* **Supplied records**
——————————

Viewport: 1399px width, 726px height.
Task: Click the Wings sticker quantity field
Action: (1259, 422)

——————————

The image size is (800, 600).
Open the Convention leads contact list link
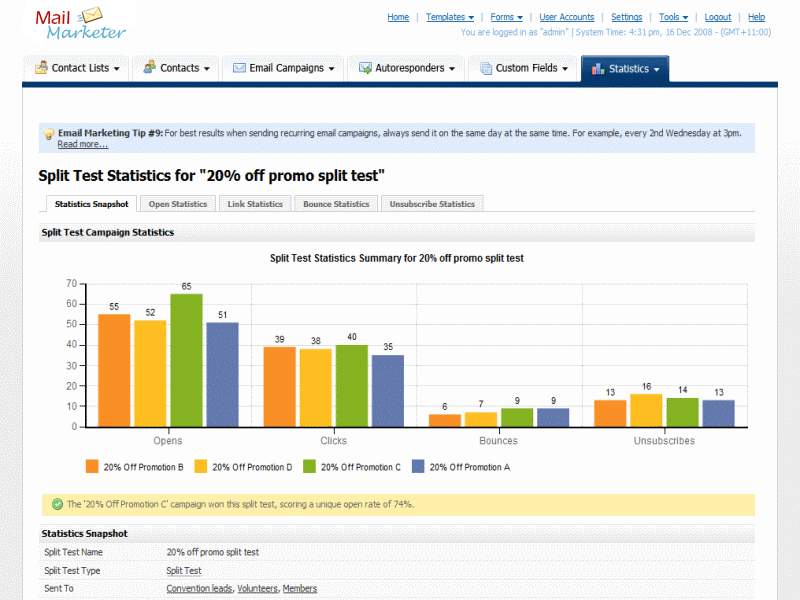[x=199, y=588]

——————————

* **Instructions for the task**
Copy the material from the line with "Viewport: 1399px width, 726px height." up to and including the line with "Action: (1259, 422)", substituting "price" for "quantity" and keeping everything else the same.

* **Finished exercise**
Viewport: 1399px width, 726px height.
Task: Click the Wings sticker price field
Action: (1259, 422)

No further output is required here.